• About this task
Reproduce verbatim the portion of the listing that runs from its first line through the line containing "y-tick-label: Task 1: Click", including both ends. Omit the pictures from your reproduction.

• Collected data
++++++++++

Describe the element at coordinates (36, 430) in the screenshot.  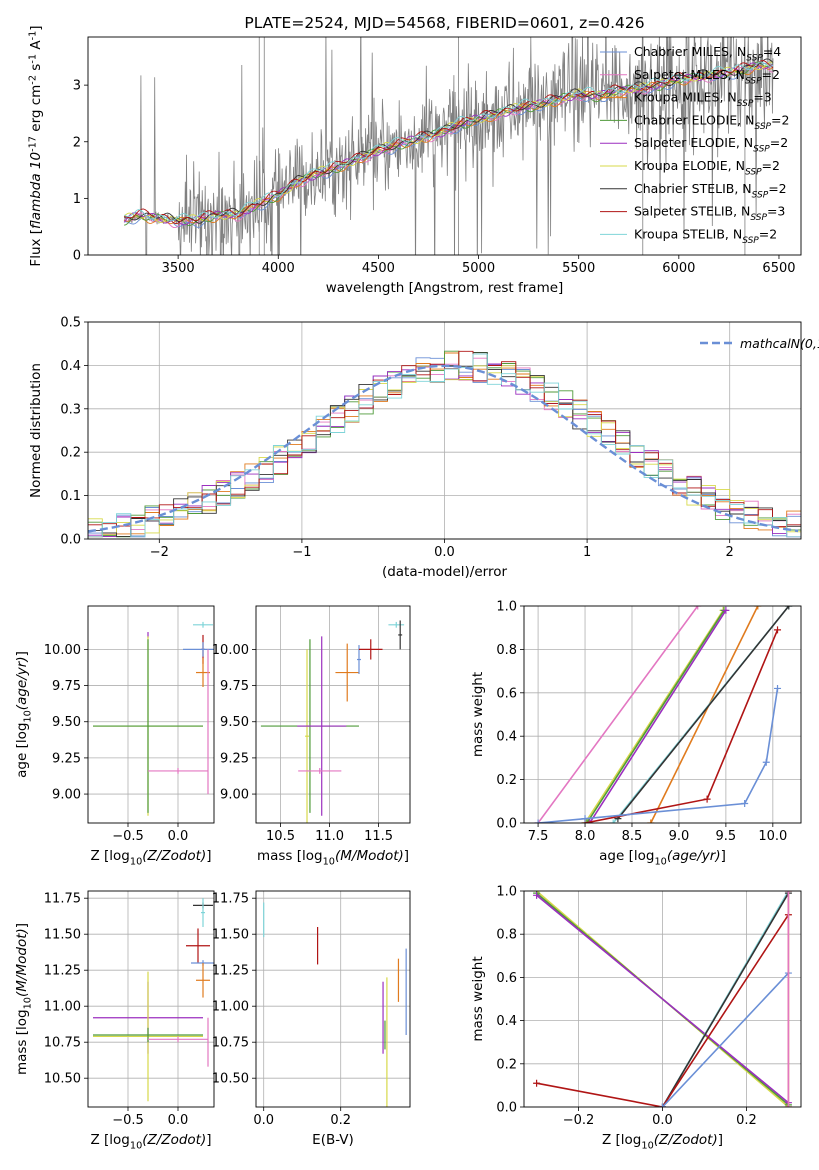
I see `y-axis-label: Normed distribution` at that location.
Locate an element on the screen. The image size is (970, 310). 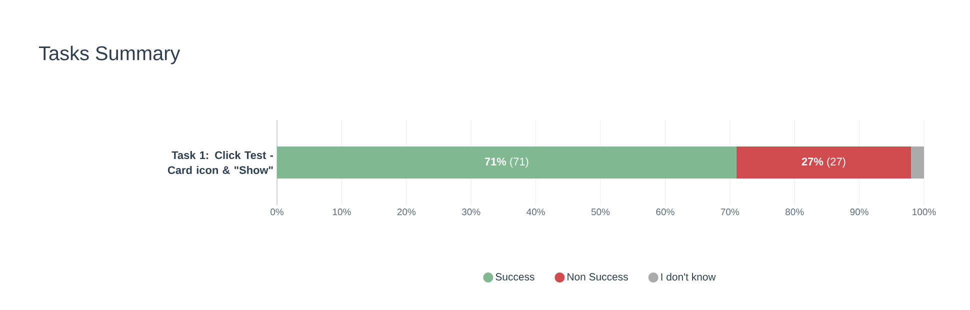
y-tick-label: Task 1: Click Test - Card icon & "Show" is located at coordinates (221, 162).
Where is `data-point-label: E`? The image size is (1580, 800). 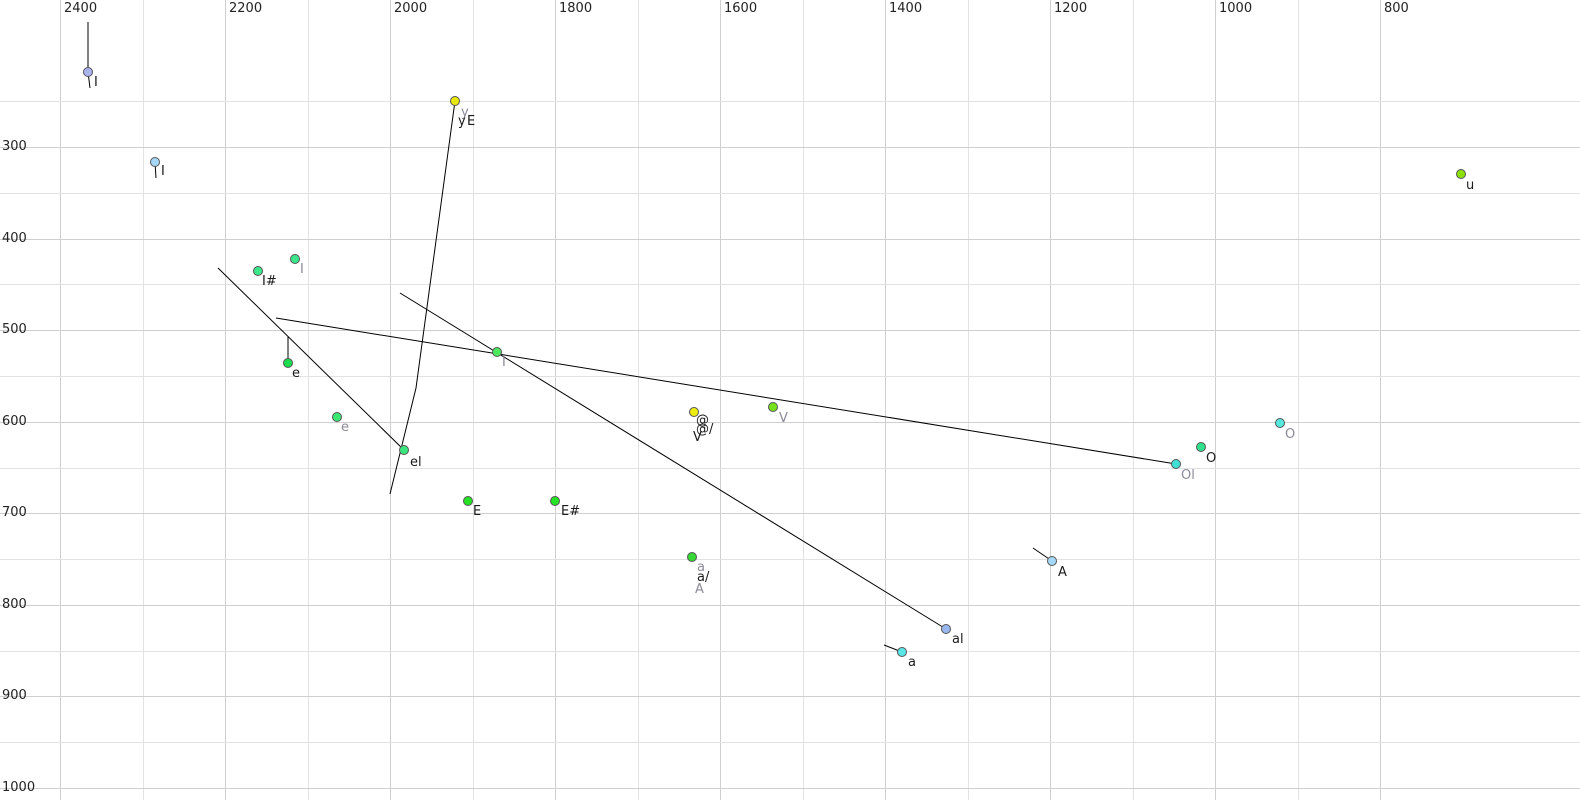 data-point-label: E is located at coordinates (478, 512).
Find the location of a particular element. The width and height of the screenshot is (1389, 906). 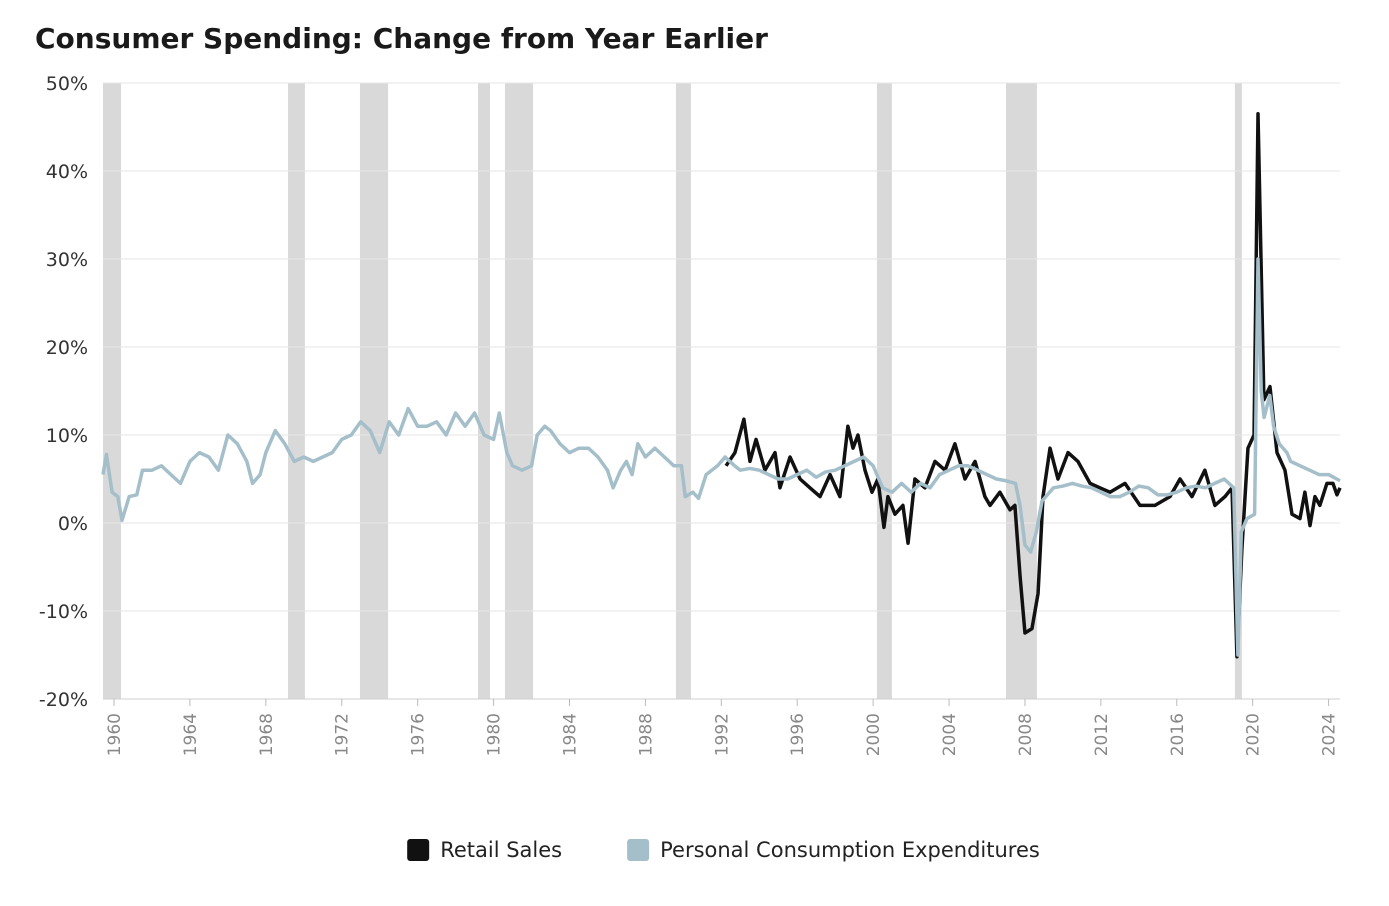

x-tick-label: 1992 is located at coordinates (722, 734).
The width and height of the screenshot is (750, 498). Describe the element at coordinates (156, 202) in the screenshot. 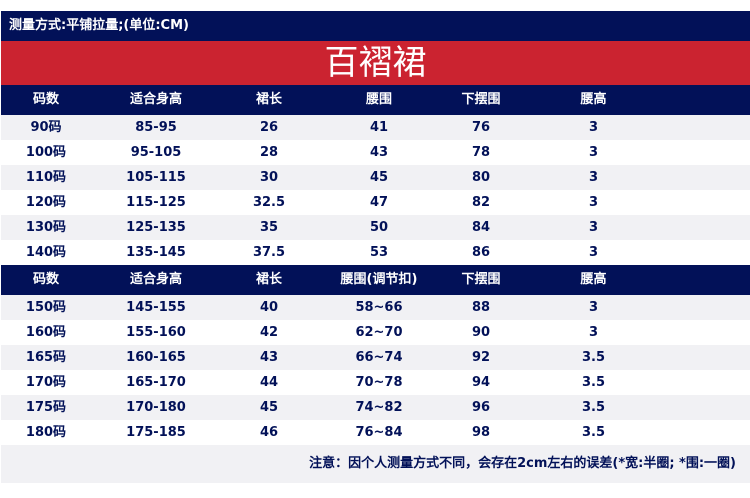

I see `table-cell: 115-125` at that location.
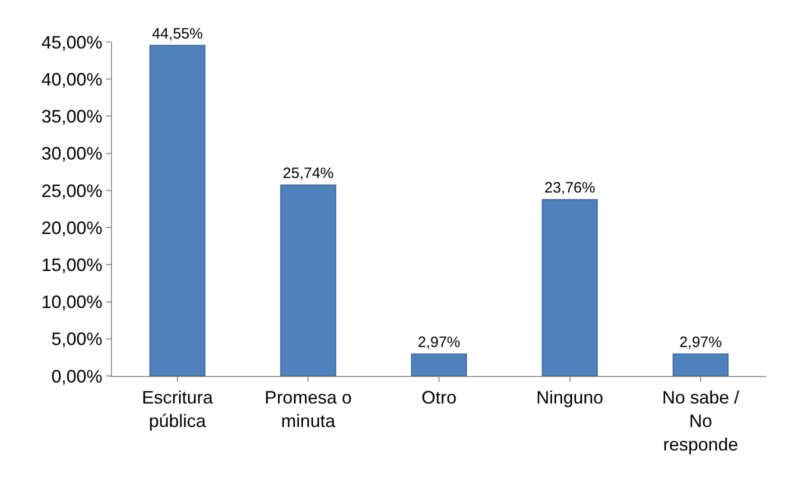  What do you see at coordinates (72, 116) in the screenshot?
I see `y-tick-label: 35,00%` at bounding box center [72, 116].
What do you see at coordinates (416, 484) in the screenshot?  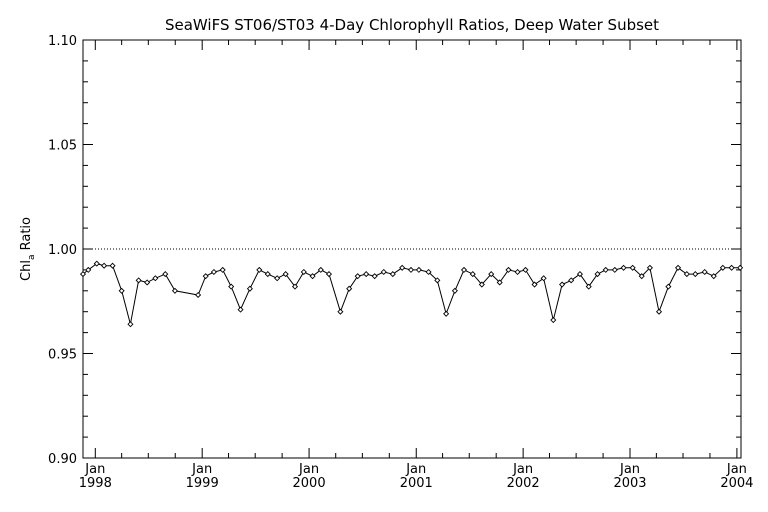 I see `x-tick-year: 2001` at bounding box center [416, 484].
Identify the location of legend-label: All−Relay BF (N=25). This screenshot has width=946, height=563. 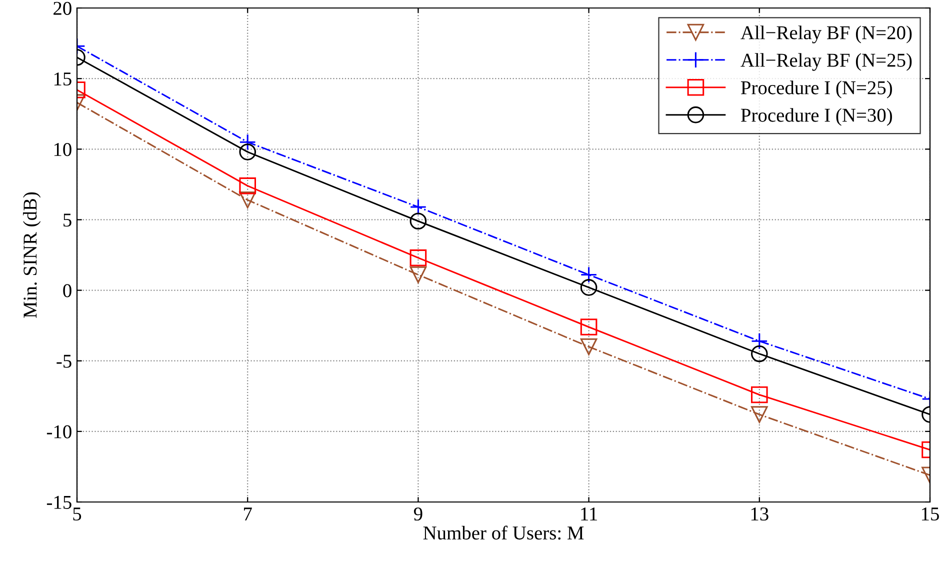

++++++++++

• Task solution
Describe the element at coordinates (36, 430) in the screenshot.  
I see `y-axis-label: Normed distribution` at that location.
Locate an element on the screen. The image size is (970, 310). 
y-tick-label: Task 1: Click Test - Card icon & "Show" is located at coordinates (221, 162).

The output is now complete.